Concepedia

TLDR

While social media empowers freedom of expression, it also facilitates anti‑social behavior, online harassment, cyberbullying, and hate speech. The study aims to deepen understanding of online hate speech by examining its target—whether directed at a specific person or entity or generalized toward a protected group. The authors conduct the first linguistic and psycholinguistic analysis of directed versus generalized hate speech, identifying markers that distinguish the two forms. Directed hate speech is more informal, angrier, and explicitly name‑calls targets with fewer analytic words and more authority‑related terms, whereas generalized hate speech is dominated by religious content, lethal verbs such as murder, exterminate, kill, and quantity words like million and many, providing a data‑driven basis for understanding and detecting online hate.

Abstract

While social media empowers freedom of expression and individual voices, it also enables anti-social behavior, online harassment, cyberbullying, and hate speech. In this paper, we deepen our understanding of online hate speech by focusing on a largely neglected but crucial aspect of hate speech -- its target: either directed towards a specific person or entity, or generalized towards a group of people sharing a common protected characteristic.
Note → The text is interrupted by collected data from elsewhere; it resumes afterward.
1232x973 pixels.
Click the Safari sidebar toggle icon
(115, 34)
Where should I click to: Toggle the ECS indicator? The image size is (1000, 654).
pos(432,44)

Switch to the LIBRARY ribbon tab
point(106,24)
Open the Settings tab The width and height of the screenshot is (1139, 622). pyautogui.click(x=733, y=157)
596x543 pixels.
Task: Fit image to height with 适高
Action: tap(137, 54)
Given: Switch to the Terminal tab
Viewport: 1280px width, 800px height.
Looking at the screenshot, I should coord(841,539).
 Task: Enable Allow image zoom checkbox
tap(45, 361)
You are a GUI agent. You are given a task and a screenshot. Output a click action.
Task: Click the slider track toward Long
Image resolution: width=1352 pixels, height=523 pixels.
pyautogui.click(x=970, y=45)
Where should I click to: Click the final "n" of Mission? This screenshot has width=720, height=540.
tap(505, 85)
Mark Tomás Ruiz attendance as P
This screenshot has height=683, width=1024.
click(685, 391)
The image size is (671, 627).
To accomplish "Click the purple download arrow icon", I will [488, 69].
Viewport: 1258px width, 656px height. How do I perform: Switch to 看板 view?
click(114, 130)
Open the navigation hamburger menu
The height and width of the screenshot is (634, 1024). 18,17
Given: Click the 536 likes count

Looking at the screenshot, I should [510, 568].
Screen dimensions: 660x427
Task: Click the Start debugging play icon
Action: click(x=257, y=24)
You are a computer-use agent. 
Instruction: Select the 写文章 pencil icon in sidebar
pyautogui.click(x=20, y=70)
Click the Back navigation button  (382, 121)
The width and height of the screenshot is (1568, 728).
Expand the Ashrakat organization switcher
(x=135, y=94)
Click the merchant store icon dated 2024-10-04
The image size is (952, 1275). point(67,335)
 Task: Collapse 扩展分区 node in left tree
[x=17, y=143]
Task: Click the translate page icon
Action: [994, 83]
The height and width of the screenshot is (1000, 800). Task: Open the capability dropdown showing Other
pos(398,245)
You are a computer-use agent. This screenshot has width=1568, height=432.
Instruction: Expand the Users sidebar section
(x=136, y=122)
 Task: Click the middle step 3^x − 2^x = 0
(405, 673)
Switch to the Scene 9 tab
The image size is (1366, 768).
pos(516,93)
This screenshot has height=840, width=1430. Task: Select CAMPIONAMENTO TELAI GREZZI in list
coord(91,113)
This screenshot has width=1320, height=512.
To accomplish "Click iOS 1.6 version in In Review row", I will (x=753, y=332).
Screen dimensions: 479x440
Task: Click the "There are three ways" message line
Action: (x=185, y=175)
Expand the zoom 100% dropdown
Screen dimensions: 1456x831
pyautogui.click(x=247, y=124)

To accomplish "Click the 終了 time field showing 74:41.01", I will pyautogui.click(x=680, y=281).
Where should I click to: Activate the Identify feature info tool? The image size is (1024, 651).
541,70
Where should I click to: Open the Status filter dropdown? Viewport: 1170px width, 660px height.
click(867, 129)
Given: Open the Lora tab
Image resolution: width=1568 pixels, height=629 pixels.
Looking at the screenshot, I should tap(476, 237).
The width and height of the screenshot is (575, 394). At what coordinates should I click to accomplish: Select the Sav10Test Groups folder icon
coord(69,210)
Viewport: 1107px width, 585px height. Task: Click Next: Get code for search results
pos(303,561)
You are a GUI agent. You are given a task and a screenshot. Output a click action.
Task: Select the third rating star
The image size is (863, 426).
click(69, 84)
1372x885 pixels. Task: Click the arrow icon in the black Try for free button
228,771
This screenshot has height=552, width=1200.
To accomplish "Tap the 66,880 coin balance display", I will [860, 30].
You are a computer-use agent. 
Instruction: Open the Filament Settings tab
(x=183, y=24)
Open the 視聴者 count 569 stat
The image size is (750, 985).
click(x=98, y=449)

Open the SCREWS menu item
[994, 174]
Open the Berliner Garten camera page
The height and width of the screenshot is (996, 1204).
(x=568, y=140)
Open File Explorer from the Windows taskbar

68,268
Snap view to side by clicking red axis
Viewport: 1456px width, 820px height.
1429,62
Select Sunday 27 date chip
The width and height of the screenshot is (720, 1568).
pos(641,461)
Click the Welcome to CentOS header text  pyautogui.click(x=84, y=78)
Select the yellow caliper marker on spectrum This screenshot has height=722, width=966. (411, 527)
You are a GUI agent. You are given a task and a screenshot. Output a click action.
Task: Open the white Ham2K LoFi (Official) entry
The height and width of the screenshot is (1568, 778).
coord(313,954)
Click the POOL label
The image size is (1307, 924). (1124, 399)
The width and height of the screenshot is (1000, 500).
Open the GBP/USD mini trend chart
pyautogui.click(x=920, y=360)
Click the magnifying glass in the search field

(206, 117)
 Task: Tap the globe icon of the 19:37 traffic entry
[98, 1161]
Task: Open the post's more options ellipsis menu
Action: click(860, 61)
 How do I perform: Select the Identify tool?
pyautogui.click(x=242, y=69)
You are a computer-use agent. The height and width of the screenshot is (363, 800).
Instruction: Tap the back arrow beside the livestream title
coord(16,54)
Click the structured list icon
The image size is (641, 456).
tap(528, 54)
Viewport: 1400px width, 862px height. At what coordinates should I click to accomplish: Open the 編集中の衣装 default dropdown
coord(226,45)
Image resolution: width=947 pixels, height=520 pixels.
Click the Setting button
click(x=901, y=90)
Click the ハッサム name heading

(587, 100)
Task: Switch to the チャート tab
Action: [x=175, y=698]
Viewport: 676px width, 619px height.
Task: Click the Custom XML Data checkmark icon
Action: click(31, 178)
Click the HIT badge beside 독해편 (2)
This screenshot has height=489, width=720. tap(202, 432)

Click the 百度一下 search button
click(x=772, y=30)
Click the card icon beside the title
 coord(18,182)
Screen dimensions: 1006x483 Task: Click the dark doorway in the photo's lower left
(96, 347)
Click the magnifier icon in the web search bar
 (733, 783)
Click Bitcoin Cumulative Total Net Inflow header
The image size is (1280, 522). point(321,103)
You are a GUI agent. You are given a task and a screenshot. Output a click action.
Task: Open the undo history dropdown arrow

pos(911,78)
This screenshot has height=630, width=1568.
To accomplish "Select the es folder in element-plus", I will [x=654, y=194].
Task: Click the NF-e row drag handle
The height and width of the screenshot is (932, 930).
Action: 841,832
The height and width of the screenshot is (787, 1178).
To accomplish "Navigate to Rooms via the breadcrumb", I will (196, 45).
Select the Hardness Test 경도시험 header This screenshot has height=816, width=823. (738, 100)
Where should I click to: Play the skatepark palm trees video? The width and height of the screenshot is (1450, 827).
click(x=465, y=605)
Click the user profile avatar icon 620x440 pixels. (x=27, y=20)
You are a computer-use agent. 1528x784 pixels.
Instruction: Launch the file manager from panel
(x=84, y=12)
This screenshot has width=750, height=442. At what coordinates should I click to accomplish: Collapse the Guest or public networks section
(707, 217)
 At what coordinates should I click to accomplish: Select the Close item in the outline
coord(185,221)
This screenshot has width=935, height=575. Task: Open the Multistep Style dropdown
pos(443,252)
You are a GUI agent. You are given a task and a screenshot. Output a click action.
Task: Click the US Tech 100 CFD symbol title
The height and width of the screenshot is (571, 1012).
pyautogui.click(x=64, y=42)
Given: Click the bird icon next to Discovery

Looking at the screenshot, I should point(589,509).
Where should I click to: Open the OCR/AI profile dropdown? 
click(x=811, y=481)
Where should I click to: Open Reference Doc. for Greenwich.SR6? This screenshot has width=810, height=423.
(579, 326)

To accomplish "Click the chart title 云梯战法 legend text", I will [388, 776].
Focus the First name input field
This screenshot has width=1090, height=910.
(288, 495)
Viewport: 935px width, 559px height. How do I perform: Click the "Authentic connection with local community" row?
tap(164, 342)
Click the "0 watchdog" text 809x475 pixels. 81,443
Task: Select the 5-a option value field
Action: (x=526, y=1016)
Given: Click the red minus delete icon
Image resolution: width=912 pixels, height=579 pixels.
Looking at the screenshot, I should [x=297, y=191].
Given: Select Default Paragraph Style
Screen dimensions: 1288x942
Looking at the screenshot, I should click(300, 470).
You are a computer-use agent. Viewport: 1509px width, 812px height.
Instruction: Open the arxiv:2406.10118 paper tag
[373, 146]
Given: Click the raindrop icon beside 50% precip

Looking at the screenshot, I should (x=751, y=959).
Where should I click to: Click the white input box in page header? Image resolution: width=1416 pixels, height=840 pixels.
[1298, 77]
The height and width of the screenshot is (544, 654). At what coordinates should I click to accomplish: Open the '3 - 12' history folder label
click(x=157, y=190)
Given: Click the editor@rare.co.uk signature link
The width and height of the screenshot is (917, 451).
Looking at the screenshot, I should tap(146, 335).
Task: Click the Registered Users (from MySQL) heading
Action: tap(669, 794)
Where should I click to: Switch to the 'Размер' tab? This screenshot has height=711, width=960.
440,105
We perform the first linguistic and psycholinguistic analysis of these two forms of hate speech and reveal the presence of interesting markers that distinguish these types of hate speech. Our analysis reveals that Directed hate speech, in addition to being more personal and directed, is more informal, angrier, and often explicitly attacks the target (via name calling) with fewer analytic words and more words suggesting authority and influence. Generalized hate speech, on the other hand, is dominated by religious hate, is characterized by the use of lethal words such as murder, exterminate, and kill; and quantity words such as million and many. Altogether, our work provides a data-driven analysis of the nuances of online-hate speech that enables not only a deepened understanding of hate speech and its social implications, but also its detection.